Magnesium is one of the important factors that corals in the reef tank need. As the level of magnesium in ocean water is high, the presence of magnesium in the aquarium gives the coral a home-like state. But sudden increases in magnesium can be dangerous for some other aquatic animals. Thus it is necessary to know how to lower magnesium in reef tanks.
You can get the level down in a natural way and a chemical. In the natural process, you change 25% of the tank water. Do it once a week until you get the desired level.
In the chemical method, you use a chemical reactor. It has calcium hydroxide which reacts with magnesium and forms particles that can be filtered out. This method has some side effects that will be described in the process of using it later in the post.
In this post, you will get all the processes described step by step. Also, you will get to know all the side effects and consequences of ways of lowering the level of magnesium.
2 Ways To Lower The Level Of Magnesium In Your Reef Tank
The level of magnesium is a tricky business when it comes to balancing the level of magnesium. There are basically two approaches to bringing down the level of magnesium in the tank. One is a natural way and the other is the chemical approach.
The natural way is more convenient as it doesn’t have many side effects. The chemical approach is not recommended unless it is of utmost necessity. Both of the approaches are described in detail below.
1. Natural Way: Water Change
Change of water is one of the most effective ways to balance the level of magnesium in the aquarium. When you introduce new water to the tank it creates the balance you need.
But you can’t just randomly throw it away from the tank. The required steps are described below.
Step 1: Check The Level
First, you will need to check the level of magnesium. For this, you will find several kits in the market.
Once you have the kit measure the level of magnesium. It is healthy to have 1400 ppm. But if the level is 1500+ ppm then you will need to take further steps. It is wise to take steps to balance the level of magnesium if the kit shows 1460 ppm.
Step 2: Change The Water
After determining the level of water it is time to change the water. There are two points you will need to consider.
The first one is that you cannot change more than 25% water at a time. This will imbalance the other components of water. And the aquatic lives in the aquarium will have to restart the adaptation process. Every two weeks change 25% of the tank water. And continue doing it until the level is balanced.
The other point is checking the level of magnesium in the new water. Before you add 25% water check the level of magnesium in the water. It is best if the level is 0 ppm. This will balance the level more easily.
You can also use distilled water. As they are purified to balance chemicals in almost perfect amounts.
Step 3: Keeping Tracks
Just changing the water doesn’t mean the level of magnesium will go down. You will still need to keep track. Check the level every other day.
Several factors can increase the level of magnesium. Thus before introducing any external food or fertilizer in the meantime, check the components. If they have magnesium in them then they need to be introduced cautiously.

________________________________________

▸ STATED GOAL A
Update the stretch of the listing from the line that contains "Pick the small washbasin in the central WC" through the line that contains "This screenshot has height=360, width=480. click(217, 99)" by replacing "Dining room" with "Dining area" and leaving everything else unchanged.

Target pointing data:
________________________________________

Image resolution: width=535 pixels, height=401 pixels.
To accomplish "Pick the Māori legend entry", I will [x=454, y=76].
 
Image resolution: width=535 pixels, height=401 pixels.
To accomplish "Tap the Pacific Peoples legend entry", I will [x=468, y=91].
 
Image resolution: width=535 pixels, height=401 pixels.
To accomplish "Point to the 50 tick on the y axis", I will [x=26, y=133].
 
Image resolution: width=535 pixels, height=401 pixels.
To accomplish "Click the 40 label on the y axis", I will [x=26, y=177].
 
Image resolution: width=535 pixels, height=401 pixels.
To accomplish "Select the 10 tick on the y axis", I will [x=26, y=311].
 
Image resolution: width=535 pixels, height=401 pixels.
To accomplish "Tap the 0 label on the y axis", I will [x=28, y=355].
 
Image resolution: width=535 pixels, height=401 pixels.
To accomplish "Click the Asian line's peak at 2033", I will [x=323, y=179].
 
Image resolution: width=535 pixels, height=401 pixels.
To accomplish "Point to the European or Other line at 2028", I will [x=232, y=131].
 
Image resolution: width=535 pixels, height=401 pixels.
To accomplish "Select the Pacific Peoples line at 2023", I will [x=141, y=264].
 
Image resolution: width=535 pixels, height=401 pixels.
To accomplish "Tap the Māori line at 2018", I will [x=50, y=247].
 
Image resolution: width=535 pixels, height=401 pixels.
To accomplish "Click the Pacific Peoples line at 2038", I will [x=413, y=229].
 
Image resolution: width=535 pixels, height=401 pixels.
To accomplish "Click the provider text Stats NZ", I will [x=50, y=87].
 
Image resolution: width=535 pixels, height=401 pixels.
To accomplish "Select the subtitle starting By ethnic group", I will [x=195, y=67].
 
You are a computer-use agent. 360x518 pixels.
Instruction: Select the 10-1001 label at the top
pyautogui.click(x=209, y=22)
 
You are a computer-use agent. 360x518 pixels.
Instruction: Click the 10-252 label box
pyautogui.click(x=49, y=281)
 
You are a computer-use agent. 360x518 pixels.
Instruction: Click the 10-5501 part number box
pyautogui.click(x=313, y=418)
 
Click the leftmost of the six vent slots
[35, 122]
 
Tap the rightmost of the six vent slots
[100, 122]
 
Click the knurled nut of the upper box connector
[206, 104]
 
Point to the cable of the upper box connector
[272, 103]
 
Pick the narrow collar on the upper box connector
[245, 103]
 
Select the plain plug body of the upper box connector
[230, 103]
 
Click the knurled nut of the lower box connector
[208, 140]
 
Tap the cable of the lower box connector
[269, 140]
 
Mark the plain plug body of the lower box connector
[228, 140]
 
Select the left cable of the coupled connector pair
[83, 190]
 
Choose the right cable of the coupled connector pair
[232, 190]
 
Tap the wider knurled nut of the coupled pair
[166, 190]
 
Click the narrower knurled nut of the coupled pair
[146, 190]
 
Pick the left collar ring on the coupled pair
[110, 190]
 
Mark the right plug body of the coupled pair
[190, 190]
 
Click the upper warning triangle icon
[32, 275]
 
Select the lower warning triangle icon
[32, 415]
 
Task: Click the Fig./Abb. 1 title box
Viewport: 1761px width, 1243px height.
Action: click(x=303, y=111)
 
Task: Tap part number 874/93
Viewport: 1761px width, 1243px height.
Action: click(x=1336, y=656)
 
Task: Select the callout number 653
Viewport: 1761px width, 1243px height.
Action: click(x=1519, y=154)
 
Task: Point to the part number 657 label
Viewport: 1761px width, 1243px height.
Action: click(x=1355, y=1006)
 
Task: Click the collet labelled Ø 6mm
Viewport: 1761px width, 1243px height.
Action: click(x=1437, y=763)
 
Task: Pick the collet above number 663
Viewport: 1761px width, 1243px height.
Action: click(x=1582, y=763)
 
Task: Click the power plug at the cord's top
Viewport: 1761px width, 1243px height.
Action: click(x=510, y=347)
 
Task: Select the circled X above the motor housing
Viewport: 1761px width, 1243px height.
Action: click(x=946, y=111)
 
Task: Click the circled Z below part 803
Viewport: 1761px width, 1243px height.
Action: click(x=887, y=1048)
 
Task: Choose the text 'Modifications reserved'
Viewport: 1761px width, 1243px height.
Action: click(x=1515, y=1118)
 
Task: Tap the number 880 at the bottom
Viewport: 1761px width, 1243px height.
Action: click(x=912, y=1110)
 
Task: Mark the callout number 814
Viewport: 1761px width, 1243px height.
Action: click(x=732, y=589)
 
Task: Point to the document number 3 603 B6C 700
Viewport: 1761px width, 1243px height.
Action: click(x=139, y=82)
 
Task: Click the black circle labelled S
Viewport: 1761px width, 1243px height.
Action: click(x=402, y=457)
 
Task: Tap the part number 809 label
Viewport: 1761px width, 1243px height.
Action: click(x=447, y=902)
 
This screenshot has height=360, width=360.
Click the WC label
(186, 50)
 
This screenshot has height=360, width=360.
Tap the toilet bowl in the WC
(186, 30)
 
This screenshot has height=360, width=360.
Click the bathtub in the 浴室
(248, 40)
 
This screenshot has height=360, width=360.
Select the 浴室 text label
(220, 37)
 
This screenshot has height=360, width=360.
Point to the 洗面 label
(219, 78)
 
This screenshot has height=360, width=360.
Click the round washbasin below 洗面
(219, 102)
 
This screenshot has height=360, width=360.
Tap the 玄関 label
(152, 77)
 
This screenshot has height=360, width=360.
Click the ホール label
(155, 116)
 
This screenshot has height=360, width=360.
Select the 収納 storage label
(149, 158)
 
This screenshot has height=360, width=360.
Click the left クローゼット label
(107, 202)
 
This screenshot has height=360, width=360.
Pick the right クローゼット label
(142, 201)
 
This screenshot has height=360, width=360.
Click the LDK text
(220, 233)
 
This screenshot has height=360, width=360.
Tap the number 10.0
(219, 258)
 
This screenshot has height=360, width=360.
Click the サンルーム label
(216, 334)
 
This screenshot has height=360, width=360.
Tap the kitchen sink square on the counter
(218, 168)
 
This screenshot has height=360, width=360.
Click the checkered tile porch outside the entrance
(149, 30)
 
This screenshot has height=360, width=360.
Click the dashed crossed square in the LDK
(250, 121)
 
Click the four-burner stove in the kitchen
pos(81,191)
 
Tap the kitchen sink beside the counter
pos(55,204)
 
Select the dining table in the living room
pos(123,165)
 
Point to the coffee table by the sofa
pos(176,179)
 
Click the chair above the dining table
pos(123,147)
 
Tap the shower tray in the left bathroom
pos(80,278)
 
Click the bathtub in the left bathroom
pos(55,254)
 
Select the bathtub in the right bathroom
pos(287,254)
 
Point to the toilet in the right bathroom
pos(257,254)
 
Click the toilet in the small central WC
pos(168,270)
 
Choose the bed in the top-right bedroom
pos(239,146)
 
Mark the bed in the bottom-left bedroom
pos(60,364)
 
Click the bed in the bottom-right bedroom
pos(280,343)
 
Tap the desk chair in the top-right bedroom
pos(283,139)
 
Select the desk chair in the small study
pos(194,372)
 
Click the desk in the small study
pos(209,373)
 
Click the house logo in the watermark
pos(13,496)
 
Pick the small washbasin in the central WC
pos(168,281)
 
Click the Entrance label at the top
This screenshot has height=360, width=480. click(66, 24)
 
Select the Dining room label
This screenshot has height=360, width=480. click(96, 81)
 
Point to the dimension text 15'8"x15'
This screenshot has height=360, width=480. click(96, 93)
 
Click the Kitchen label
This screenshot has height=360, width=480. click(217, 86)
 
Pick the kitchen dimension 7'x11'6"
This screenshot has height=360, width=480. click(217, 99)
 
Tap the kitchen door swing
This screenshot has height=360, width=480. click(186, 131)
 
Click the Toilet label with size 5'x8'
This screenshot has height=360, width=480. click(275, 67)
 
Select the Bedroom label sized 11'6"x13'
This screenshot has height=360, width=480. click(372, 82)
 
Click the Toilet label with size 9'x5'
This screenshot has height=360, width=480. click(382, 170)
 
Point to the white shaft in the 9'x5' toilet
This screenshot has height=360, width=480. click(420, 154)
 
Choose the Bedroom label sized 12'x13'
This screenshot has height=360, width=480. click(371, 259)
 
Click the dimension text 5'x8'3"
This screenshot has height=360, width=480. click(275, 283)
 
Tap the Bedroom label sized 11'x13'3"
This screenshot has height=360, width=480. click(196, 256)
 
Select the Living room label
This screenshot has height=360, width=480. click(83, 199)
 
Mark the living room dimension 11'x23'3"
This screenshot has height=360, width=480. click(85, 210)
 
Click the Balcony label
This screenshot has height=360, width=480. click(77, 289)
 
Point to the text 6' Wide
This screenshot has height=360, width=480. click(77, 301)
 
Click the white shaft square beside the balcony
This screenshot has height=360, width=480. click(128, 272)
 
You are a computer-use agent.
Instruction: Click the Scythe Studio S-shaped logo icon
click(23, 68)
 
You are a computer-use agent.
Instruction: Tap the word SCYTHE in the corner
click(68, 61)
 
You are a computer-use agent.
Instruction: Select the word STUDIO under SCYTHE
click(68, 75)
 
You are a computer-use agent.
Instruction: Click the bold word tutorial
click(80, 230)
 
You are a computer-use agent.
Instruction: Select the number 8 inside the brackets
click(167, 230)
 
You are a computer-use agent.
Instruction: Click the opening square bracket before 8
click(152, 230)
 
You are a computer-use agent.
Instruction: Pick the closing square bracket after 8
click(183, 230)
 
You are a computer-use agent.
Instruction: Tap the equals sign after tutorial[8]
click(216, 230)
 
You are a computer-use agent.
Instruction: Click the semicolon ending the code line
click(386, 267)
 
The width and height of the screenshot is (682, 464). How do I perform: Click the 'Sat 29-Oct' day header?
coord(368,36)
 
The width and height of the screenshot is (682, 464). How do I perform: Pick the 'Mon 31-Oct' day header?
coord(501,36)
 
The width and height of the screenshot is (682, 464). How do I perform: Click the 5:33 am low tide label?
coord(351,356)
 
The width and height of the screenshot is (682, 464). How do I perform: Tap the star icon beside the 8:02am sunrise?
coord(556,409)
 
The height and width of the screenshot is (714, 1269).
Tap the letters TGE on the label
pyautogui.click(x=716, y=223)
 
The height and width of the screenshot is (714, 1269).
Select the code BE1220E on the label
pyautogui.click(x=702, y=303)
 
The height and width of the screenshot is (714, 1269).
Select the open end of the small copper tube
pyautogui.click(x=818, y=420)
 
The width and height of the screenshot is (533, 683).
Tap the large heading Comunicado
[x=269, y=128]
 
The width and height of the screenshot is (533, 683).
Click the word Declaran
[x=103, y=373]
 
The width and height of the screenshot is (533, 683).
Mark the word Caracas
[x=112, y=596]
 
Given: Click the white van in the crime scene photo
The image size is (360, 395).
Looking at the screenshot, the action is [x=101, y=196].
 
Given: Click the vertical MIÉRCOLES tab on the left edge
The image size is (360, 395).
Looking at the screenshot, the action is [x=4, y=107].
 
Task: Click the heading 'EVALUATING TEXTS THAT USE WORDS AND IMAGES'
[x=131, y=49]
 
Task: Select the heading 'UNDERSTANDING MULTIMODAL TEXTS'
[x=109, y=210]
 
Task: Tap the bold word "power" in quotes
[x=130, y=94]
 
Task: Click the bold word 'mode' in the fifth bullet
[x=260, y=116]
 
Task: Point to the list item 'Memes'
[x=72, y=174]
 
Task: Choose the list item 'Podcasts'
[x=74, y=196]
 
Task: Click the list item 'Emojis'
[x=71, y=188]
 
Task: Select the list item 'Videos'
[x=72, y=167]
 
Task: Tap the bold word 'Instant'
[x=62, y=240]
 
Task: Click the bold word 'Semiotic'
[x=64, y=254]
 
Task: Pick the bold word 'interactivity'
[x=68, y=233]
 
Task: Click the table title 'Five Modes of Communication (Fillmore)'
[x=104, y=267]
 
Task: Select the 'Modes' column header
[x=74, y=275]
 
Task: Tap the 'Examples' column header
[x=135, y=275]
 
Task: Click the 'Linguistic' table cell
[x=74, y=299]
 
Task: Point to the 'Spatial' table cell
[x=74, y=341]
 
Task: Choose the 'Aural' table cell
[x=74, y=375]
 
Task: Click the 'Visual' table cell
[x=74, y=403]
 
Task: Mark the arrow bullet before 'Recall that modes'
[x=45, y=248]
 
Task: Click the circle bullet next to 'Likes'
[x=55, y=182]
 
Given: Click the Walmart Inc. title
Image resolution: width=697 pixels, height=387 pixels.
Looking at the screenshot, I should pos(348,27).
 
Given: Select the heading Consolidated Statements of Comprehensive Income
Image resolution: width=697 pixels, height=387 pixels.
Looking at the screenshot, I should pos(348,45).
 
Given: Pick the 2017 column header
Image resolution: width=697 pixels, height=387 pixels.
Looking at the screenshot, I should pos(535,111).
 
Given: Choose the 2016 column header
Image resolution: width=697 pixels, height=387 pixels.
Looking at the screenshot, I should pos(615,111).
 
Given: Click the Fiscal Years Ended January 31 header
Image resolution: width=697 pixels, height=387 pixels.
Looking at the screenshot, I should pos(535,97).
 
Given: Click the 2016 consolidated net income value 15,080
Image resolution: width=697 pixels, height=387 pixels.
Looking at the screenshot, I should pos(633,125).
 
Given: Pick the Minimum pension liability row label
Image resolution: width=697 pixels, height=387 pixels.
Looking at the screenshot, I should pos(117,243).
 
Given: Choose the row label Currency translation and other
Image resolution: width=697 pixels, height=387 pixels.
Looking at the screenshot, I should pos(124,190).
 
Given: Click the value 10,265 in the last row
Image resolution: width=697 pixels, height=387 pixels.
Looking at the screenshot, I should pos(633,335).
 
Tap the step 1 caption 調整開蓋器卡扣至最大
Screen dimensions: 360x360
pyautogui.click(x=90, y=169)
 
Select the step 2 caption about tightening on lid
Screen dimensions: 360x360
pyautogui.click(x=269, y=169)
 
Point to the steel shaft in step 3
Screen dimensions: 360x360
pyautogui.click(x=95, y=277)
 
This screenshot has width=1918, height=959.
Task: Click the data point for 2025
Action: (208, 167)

________________________________________

▸ STATED GOAL B
Repeat word for word the stretch of the magnesium text from "In this post, you" through "lowering the level of magnesium.".

▸ WORKED ANSWER A
Pick the small washbasin in the central WC
pos(168,281)
 
Click the Entrance label at the top
This screenshot has height=360, width=480. click(66, 24)
 
Select the Dining area label
This screenshot has height=360, width=480. click(96, 81)
 
Point to the dimension text 15'8"x15'
This screenshot has height=360, width=480. click(96, 93)
 
Click the Kitchen label
This screenshot has height=360, width=480. click(217, 86)
 
Pick the kitchen dimension 7'x11'6"
This screenshot has height=360, width=480. click(217, 99)

▸ WORKED ANSWER B
In this post, you will get all the processes described step by step. Also, you will get to know all the side effects and consequences of ways of lowering the level of magnesium.